Nella speranza e nell’attesa che questo velato invito si trasformi in realtà, può comunque convenire di cercare la soluzione tra le tante proposte del mercato.
Dunque vediamo. Le passerelle possono essere realizzate nei materiali più svariati (esistono anche quelle gonfiabili della Plastimo), con costi che possono diventare preoccupanti quando si parla di carbonio: leggerissimo, robustissimo, elegantissimo e quindi costosissimo. Nulla da dire però circa le sue qualità, che sono decisamente notevoli, tanto da essere apprezzate anche su barche di gran classe.

Ci sono poi la vetroresina, l’acciaio inox combinato con il legno, la lega leggera e via dicendo. Così come si può passare dai modelli più lineari a quelli pieghevoli, da quelli semplicissimi a quelli – particolarmente eleganti – con gli inserti in carabottino.

Quale scegliere?

Dipende ovviamente dalla barca…e pure dal suo equipaggio. Per scendere a terra o per risalire a bordo non si dovrebbe mai essere particolarmente atletici, anche se, soprattutto in certe situazioni, questo genere di passaggi richiede pur sempre un minimo di agilità. Senza contare che gli anni passano, le articolazioni scricchiolano e pure l’equilibrio e la prontezza di riflessi tendono a diminuire. Per questo insieme di motivi, il piano di transito deve sempre essere sufficientemente largo (non meno di 35-40 cm) e la struttura deve essere perfettamente rigida, robusta e stabile (attenzione soprattutto ai modelli pieghevoli).

È dunque preferibile che sulla barca ci sia un bicchierino di fissaggio di acciao inox o, nel caso di un appoggio diretto, che l’estremità interna della passerella presenti un cuscinetto terminale in gomma antiscivolo che, tra l’altro, protegga la vetroresina dagli sfregamenti. Meno consigliabile, anche se largamente utilizzato, uno strato di moquette. Le rotelline che spesso si trovano all’estremità esterna hanno il compito di evitare che il movimento impresso dalla risacca provochi uno sfregamento sulla banchina, ma funzionano solo quando, rispetto ad essa, l’estremità opposta – quella che poggia sulla poppa della barca – è alla stessa quota o più alta.

Manco a dirlo, soprattutto tra i velisti, c’è un’ampia gamma di soluzioni fai-da-te, non sempre all’altezza dell’affidabilità richiesta.

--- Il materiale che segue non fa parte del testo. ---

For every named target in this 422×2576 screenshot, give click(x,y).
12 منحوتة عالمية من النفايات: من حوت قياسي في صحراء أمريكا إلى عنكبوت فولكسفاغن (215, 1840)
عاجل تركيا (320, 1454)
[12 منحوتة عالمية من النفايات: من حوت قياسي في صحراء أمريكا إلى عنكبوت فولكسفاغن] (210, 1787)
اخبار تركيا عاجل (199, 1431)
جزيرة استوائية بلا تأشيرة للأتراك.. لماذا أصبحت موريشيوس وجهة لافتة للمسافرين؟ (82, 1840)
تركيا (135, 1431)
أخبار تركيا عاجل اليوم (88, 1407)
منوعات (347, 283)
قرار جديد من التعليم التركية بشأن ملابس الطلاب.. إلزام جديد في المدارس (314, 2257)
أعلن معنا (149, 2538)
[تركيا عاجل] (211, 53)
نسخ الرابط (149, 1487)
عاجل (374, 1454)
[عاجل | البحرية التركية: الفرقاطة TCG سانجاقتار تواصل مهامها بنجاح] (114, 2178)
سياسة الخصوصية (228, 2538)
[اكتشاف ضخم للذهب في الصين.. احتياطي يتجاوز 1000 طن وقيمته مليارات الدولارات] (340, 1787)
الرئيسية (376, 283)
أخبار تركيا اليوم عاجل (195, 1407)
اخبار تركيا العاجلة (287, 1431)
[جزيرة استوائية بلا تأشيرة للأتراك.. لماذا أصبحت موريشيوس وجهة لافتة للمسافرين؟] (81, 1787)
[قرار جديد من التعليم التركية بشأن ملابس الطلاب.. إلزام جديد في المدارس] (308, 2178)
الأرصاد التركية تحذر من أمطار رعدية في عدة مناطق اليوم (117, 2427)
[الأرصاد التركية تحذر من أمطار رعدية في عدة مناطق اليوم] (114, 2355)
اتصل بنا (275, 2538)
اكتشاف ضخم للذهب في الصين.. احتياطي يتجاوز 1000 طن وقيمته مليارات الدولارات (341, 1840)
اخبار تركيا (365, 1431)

La più economica in assoluto – e perciò anche la più diffusa – è ovviamente quella costituita dalla classica palanca di legno, lasciata così com’è o “ingentilita” ed elaborata mediante qualche aggiunta, come per esempio il rivestimento in moquette del quale abbiamo già detto. Decisamente più evoluta è la modifica di una normale scala di alluminio, acquistabile presso un qualunque ferramenta, nella quale gli spazi tra un gradino e l’altro vengono colmati mediante l’applicazione di inserti in legno. Insomma, fantasia a briglia sciolta. Quale che sia la soluzione adottata, l’importante è non dimenticare che, statisticamente parlando, la maggior parte dei traumi sofferti dai diportisti avviene proprio in occasione dell’imbarco/sbarco.